▸ **WORK ITEM**: From the line with "Instruction: Enable the Near osnap checkbox" to the line with "You are a computer-use agent. The", output every line below exactly, both ends included. Skip the pictures.

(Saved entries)
──────

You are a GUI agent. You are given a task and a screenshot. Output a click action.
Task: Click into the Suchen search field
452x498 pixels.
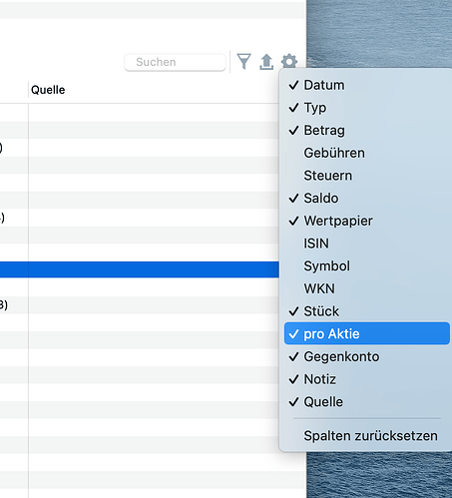point(175,62)
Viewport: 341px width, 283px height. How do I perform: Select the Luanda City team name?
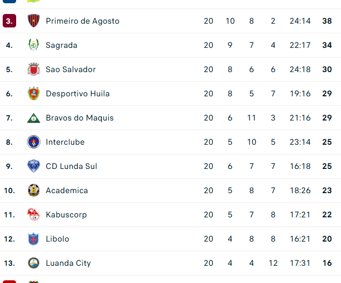click(x=68, y=263)
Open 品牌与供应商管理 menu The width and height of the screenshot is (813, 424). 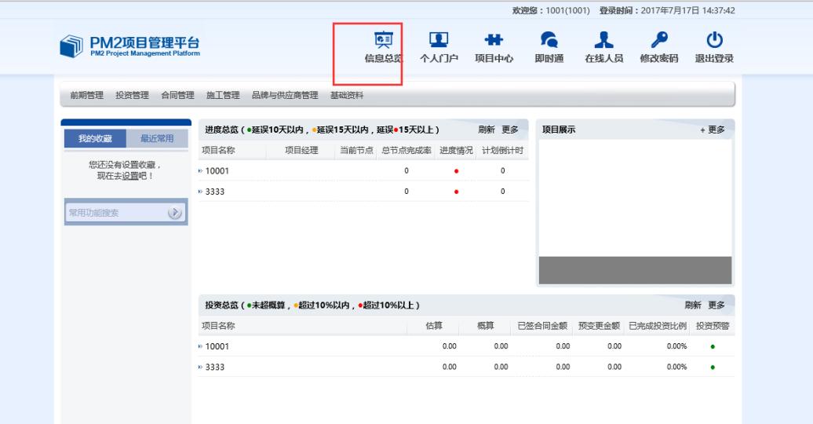285,96
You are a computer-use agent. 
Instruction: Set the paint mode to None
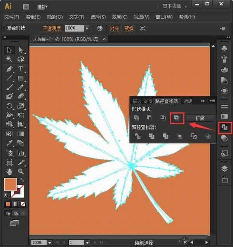[23, 204]
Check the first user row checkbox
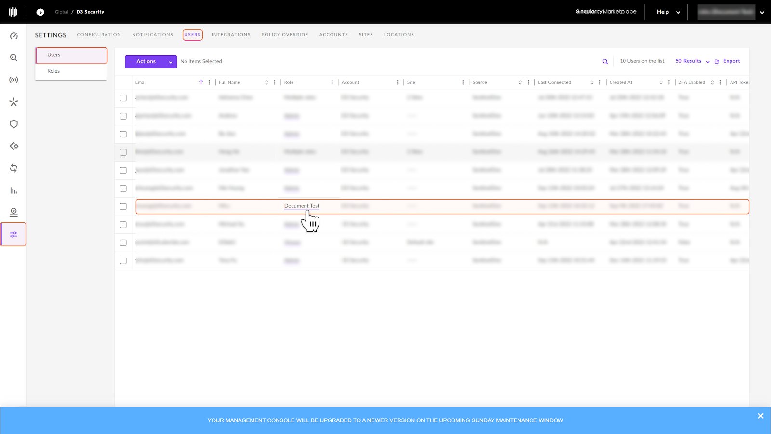This screenshot has height=434, width=771. 123,98
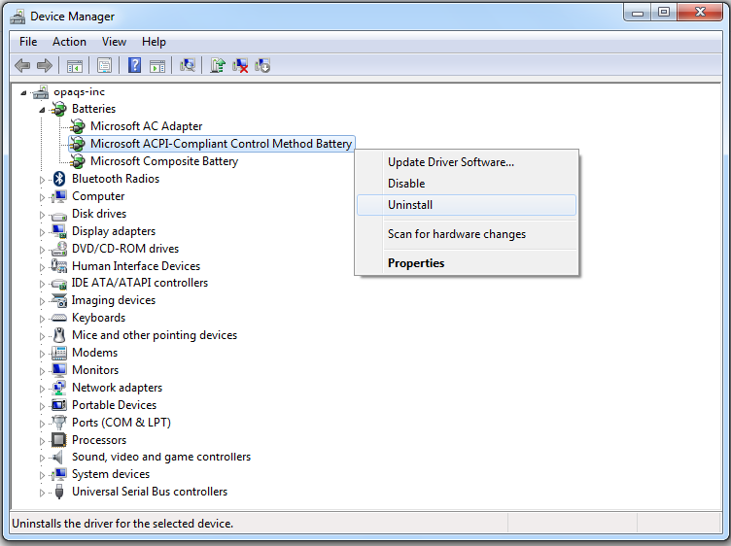
Task: Expand the Network adapters category
Action: coord(42,389)
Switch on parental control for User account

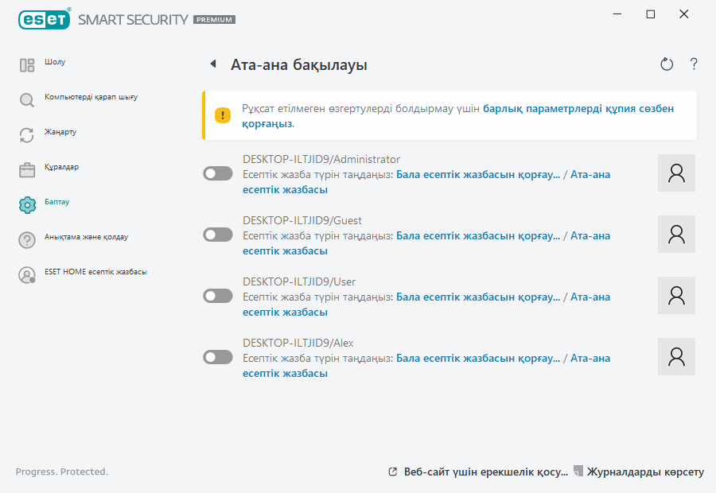coord(218,296)
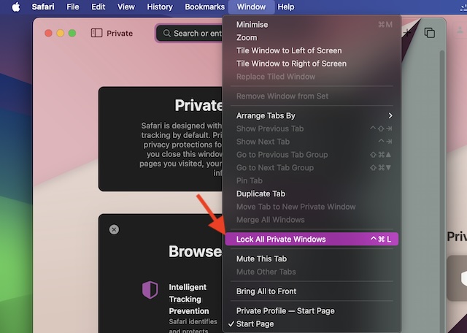467x333 pixels.
Task: Open the History menu
Action: point(160,7)
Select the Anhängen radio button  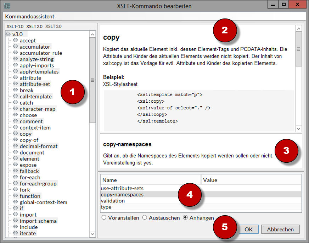(x=185, y=218)
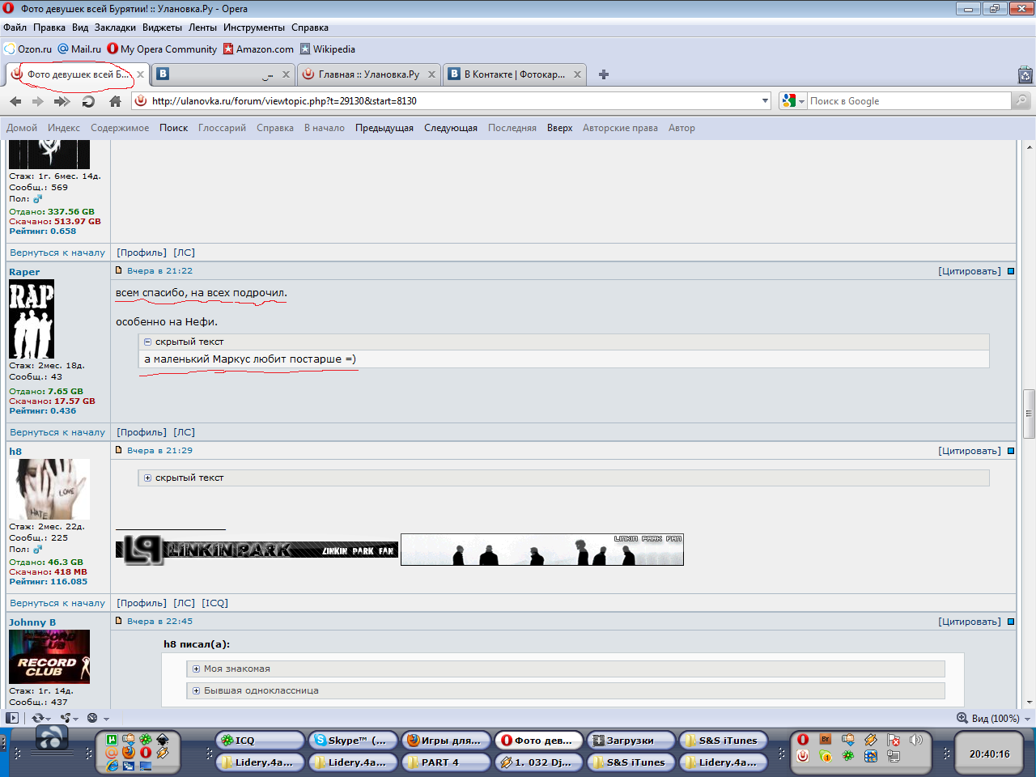Open the Инструменты menu
The width and height of the screenshot is (1036, 777).
[x=253, y=28]
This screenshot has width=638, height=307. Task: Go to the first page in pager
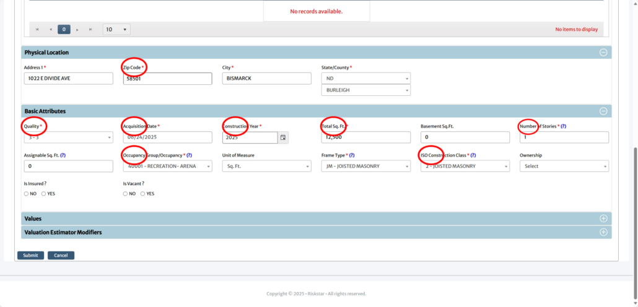37,29
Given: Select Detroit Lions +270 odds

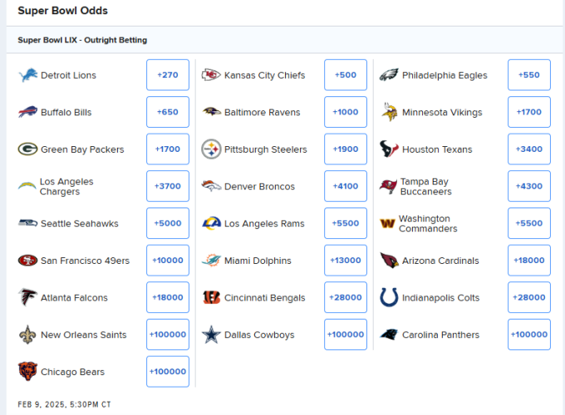Looking at the screenshot, I should pos(168,75).
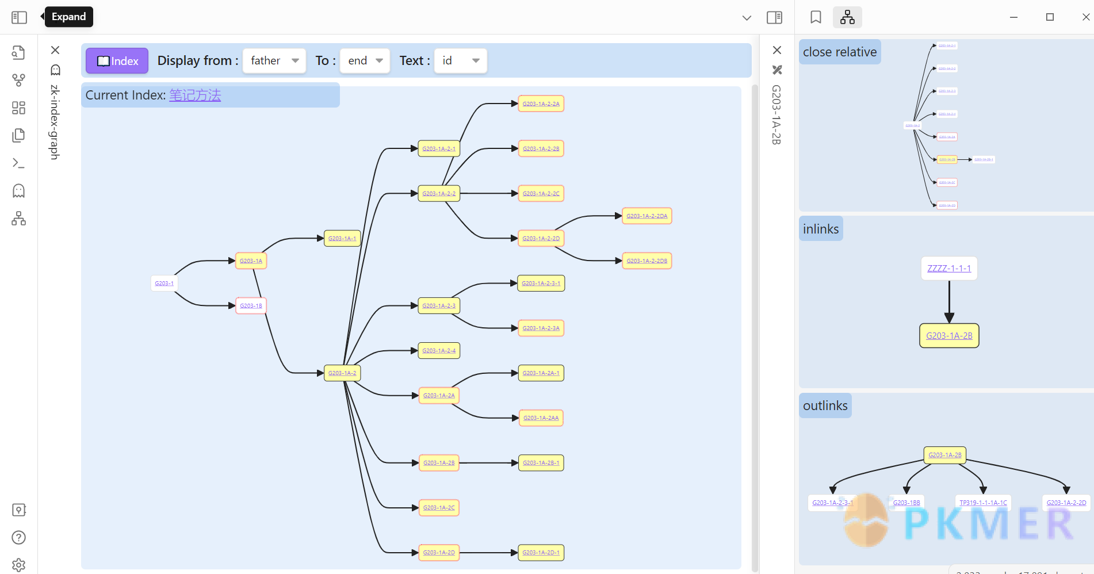Open the graph view icon in ribbon
The width and height of the screenshot is (1094, 574).
point(19,80)
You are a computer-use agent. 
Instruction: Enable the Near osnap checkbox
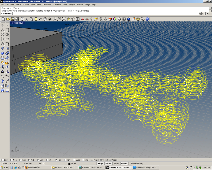coord(12,160)
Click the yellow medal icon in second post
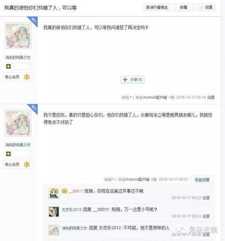Viewport: 225px width, 241px height. (x=9, y=154)
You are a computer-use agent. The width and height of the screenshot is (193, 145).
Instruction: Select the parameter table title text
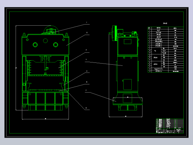coord(165,23)
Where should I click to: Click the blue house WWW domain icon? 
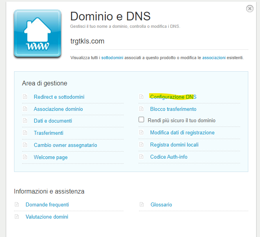point(37,34)
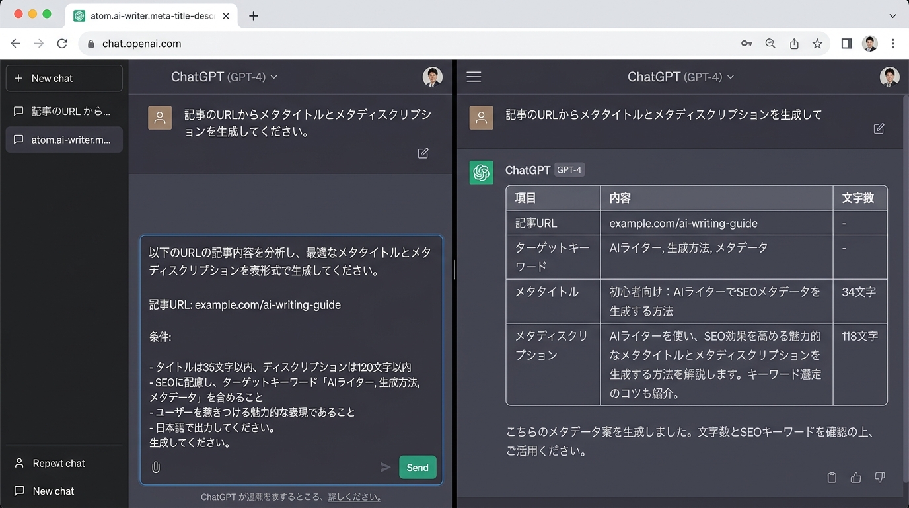The height and width of the screenshot is (508, 909).
Task: Expand the right pane GPT-4 model dropdown
Action: click(730, 77)
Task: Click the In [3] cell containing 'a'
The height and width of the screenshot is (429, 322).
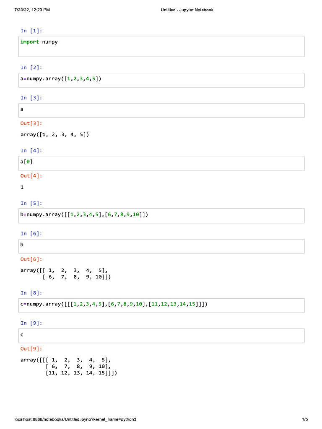Action: (161, 110)
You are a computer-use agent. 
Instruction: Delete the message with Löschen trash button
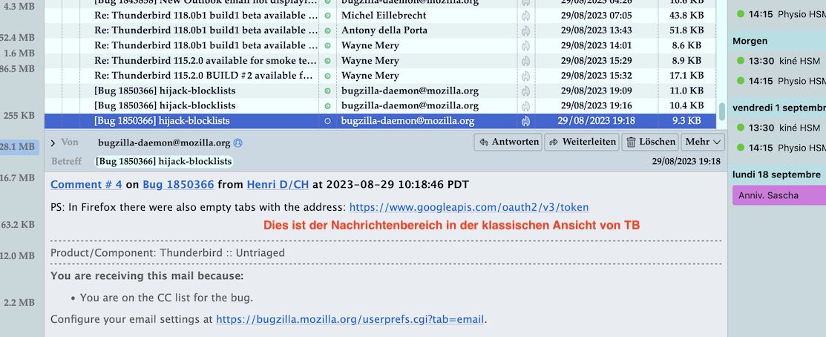[649, 142]
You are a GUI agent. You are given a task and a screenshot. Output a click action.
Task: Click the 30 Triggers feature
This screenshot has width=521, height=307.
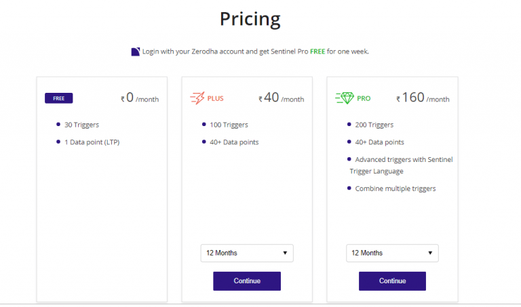click(82, 125)
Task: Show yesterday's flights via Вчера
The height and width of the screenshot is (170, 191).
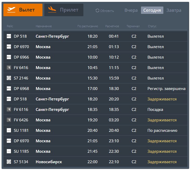Action: (x=131, y=10)
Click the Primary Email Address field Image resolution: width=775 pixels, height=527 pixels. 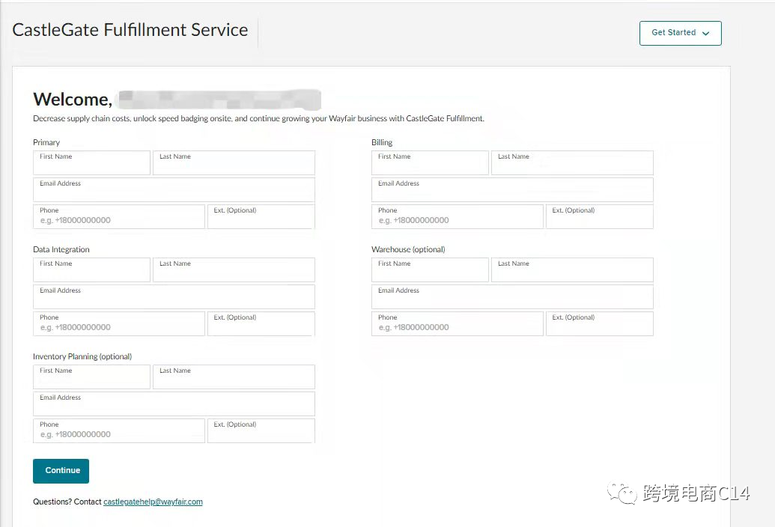174,190
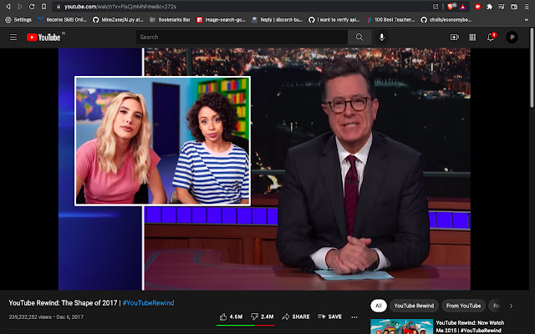Select the YouTube Rewind filter chip
Screen dimensions: 535x334
[x=414, y=306]
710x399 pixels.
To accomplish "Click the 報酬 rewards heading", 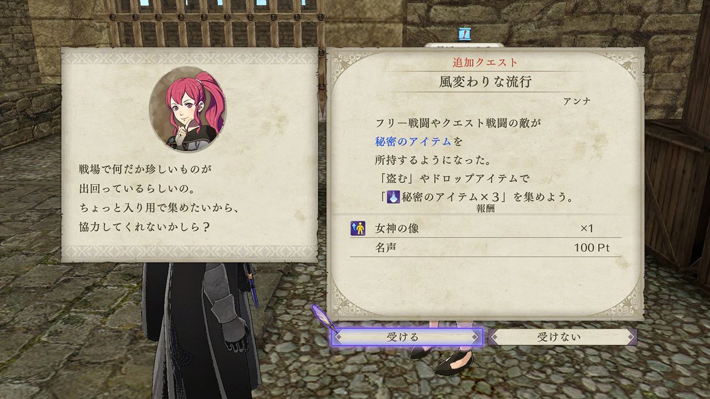I will [x=485, y=209].
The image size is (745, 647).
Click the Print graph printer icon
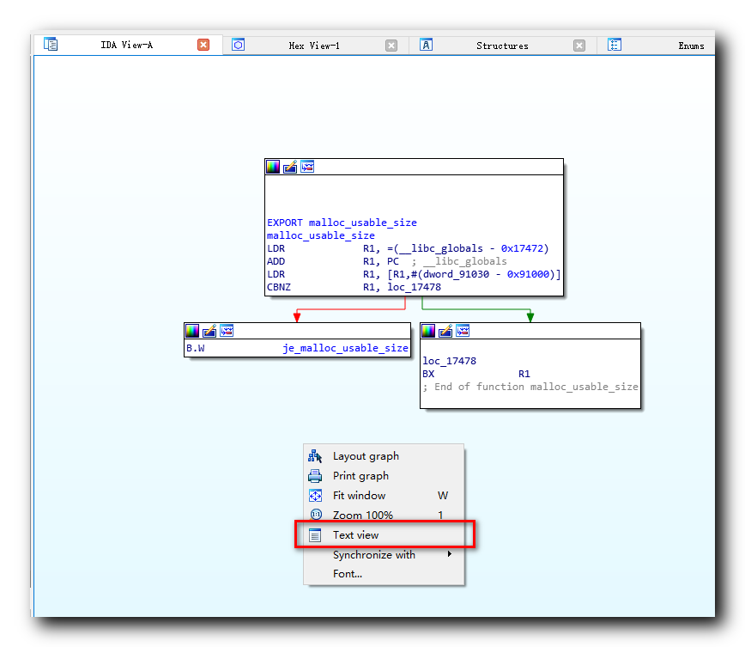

──────

▸ **TASK RESULT**:
Instruction: Enable the Near osnap checkbox
coord(12,160)
Click the yellow medal icon in second post
Viewport: 225px width, 241px height. (x=9, y=154)
You are a computer-use agent. The width and height of the screenshot is (193, 145).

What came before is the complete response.